“You want a trigger warning? My whole life is a trigger warning,” John Waters said. He was preparing the audience for the next hour. On April 24th, one of the most notorious arts innovators of our time came to campus to kick off the first round of grantees of The Sachs Program for Arts Innovation.
Waters came out dressed proudly in Comme des Garçons with his velvet black Maybelline–penciled–in mustache. After the formal introductions and grant announcements, he dove into an hour–long monologue. In his opening remarks, he gave his signature crass remarks and opinions that brought him to fame, despite the age diversity of the crowd (which ranged from teenagers to seniors)—hence the trigger warning.

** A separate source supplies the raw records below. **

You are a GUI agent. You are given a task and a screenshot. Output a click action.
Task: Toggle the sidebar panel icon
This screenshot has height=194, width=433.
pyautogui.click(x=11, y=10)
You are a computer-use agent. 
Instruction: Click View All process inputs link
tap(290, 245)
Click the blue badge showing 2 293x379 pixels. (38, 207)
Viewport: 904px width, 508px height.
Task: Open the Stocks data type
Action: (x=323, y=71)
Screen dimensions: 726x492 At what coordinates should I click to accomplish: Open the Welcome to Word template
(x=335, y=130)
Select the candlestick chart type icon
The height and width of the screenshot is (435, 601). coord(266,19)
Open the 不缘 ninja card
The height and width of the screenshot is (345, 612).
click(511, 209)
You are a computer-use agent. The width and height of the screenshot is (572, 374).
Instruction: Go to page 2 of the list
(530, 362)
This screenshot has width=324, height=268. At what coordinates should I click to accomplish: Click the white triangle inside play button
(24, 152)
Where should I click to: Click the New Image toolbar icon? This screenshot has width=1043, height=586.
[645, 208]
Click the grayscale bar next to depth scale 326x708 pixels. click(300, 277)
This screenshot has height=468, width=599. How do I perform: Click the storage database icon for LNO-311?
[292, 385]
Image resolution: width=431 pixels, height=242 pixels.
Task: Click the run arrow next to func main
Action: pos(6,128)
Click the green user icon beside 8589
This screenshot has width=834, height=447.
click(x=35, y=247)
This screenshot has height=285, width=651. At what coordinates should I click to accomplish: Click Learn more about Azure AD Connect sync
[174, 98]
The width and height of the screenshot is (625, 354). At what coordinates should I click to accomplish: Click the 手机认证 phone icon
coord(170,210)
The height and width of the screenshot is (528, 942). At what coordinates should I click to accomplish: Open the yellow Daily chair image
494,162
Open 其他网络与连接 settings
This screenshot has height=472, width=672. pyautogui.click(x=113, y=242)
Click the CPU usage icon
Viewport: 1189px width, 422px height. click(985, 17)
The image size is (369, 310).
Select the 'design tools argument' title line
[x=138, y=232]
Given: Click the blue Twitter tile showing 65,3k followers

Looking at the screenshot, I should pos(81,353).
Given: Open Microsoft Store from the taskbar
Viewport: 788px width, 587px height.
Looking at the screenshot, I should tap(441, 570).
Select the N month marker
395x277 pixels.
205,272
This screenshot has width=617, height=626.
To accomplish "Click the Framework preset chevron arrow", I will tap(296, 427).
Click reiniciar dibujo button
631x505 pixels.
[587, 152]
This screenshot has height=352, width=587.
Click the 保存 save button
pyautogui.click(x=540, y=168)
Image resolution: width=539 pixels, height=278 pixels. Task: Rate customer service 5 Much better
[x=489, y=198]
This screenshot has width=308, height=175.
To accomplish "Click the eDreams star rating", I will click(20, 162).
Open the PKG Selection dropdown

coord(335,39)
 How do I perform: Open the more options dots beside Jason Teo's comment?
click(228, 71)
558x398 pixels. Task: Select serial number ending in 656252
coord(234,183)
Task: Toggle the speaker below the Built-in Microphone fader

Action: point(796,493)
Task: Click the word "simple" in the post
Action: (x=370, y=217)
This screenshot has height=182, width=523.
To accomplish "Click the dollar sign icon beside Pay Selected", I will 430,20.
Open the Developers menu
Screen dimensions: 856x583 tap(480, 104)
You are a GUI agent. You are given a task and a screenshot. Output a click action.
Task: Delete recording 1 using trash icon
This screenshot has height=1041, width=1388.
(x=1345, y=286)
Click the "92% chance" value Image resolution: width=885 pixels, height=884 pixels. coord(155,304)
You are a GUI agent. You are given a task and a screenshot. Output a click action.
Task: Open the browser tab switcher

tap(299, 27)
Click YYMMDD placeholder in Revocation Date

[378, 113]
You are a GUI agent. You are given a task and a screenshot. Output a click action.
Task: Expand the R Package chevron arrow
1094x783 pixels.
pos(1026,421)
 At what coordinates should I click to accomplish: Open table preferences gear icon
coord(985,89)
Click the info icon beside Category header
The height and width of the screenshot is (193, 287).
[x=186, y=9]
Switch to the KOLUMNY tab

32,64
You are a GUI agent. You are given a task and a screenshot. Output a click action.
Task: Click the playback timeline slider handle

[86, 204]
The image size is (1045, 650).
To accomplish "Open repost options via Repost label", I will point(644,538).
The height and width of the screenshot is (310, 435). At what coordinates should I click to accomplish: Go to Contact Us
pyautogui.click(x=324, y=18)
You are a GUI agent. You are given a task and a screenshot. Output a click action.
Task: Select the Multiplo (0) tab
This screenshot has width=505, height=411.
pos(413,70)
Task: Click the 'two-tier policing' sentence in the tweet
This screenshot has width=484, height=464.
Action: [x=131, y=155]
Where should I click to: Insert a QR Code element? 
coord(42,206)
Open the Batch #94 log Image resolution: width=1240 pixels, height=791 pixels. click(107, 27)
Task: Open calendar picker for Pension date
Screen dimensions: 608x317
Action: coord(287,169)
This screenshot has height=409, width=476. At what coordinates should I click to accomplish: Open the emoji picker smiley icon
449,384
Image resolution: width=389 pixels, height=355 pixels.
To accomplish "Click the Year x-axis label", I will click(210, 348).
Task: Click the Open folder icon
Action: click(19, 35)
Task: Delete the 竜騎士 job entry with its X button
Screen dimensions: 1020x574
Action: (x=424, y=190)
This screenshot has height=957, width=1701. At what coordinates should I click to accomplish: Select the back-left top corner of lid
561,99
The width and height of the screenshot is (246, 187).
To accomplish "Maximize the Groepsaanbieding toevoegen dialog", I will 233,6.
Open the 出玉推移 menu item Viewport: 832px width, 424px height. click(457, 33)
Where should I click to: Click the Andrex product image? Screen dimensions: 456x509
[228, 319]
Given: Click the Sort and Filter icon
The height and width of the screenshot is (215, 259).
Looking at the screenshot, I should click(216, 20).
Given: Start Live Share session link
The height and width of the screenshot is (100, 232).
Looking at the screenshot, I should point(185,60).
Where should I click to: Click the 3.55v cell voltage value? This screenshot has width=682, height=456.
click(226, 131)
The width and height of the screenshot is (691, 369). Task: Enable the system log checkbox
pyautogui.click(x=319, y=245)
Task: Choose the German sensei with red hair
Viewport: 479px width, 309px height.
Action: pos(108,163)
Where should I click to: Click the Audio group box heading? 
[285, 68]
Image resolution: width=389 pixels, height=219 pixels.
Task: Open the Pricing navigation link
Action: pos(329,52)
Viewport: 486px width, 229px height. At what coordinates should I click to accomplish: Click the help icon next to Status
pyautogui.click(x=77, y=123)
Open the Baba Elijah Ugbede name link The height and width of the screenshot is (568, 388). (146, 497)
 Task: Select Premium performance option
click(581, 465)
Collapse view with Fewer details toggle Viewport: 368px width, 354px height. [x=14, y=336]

But maybe understandably so. Given the recent news in the presidency and Waters’ own left leaning ideology, it was no surprise that a large portion of his talk was dedicated to politics. “Turd terrorism,” he suggested. Take over the presidency to install widespread youth education on how to properly use poppers. It’s an attitude captured in his own cult classics, encouraging rebellious action. At least for him, he adds, the rebelliousness worked as an easy way to get laid.
His monologue jumps from a fascination with the Satanic Temple to a desire for Justin Bieber to end his “Jesus phase.” Trees are nature’s porn. There should be a clothing store with a trap door that activates on anyone who wears pleated khakis.
After some (some, here, being an understatement), digression, he then focuses the conversation on a review of his work in cinema, from Pink Flamingos to Hairspray to Cry–Baby. His brief self–analysis reveal his personal insights (Serial Mom is the best movie he’s ever made), weaving in pop cultural references to the radical feminism of Valerie Solanas’ SCUM Manifesto and Duchamp’s Nude Descending a Staircase, No. 2.
In addition to his sometimes vulgar anecdotes, Waters’ stories imparted his tasteless charm. At 72 years old, his wit and vivacity exceeded that of most people in their twenties. Caroline Bourneuf (N ‘20), a student in attendance, said, “he says whatever he wants but at the same time is so smart and knows what he’s talking about, making him relevant and current in a way that transcends generational barriers.”
For all the laughter and the general diversity of the audience, there remained an uneven balance. Yes, there were college students, but given the fact that the event was both sponsored by Penn and hosted on its campus, they were grossly underrepresented. But college students were the people who probably needed to hear Waters’ message the most. As another audience member, Fern Gale Estrow, said after the show, “We need the arts to have a voice.” Who’s the next eccentric? Who’s the next John Waters? Is there one?
But while Waters is indubitably louder and more unapologetically opinionated than most, a question at the end sheds some light on the method to his madness. He reads six full newspapers every morning, saying his full–time job is “consuming the trash in the first half of the day and re–selling it in the second.”
Putting aside his vulgarity and his own habits, his message is participation and rebellion. “You have to participate in the world you’re trying to enter,” he said. And though no one may ever be like John Waters, the confidence and rebellion that his work and persona inspire were the perfect way to set off a program with a mission to support those who will change the world as beautifully as he has. And in perfect John Waters fashion, he ends the talk by throwing travel sized packets of anal bleach into the audience.